Manuel Téllez que escuchaba atento las frases de Pedro guardó silencio sorprendido porque nunca había oído a un miembro del ejército expresarse con tanto rebuscamiento y además en inglés. “Si así son todos por eso México ha perdido las guerras”, meditó. El militar percibió la impresión y en voz baja dijo en español:

—Disculpe, señor Embajador: jugué con el idioma de Shakespeare para decir muchas cosas sin decir nada. Los galimatías a veces sirven para confundir al enemigo.

            La respuesta del anfitrión designado fue una sonrisa que revelaba el azoro que le produjo escuchar los tropos.
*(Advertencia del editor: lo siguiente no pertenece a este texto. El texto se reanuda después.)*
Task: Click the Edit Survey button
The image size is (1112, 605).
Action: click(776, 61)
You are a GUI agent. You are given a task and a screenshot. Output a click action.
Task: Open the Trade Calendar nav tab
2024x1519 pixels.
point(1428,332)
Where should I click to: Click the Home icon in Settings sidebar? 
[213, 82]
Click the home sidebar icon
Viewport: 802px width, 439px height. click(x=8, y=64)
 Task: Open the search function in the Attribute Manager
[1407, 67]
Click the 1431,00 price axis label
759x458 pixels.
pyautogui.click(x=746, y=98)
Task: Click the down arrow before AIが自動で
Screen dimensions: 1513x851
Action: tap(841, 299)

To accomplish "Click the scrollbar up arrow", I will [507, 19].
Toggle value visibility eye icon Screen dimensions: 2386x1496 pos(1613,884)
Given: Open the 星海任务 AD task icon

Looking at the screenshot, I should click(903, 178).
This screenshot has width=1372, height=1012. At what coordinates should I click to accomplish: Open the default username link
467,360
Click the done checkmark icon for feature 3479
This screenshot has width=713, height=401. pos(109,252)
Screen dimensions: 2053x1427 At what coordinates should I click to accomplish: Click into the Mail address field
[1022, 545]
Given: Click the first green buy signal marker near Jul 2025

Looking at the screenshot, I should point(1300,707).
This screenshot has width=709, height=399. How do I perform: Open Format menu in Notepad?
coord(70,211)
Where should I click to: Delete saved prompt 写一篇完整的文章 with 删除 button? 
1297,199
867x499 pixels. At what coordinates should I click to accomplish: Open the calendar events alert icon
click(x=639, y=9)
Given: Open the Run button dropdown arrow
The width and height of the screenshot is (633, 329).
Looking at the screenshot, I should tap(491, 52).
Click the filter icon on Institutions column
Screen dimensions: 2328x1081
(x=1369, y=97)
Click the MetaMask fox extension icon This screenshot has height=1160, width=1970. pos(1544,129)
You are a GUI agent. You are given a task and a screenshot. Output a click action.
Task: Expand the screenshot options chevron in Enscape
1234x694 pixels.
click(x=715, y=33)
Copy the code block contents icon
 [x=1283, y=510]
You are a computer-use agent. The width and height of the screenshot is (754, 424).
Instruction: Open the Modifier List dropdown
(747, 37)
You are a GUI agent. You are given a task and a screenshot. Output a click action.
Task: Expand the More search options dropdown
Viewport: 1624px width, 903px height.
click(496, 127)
En efecto, como no había entendido nada sólo tendió la mano para mostrarles la puerta.

— ¡Vámonos, que se hace tarde! —Dijo con fingido entusiasmo—. Ha llegado la hora de almorzar en un lugar que, como bien lo visualiza el capitán Del Campo, fue construido con un pedazo de Vermont, la ciudad donde nació el presidente Coolidge.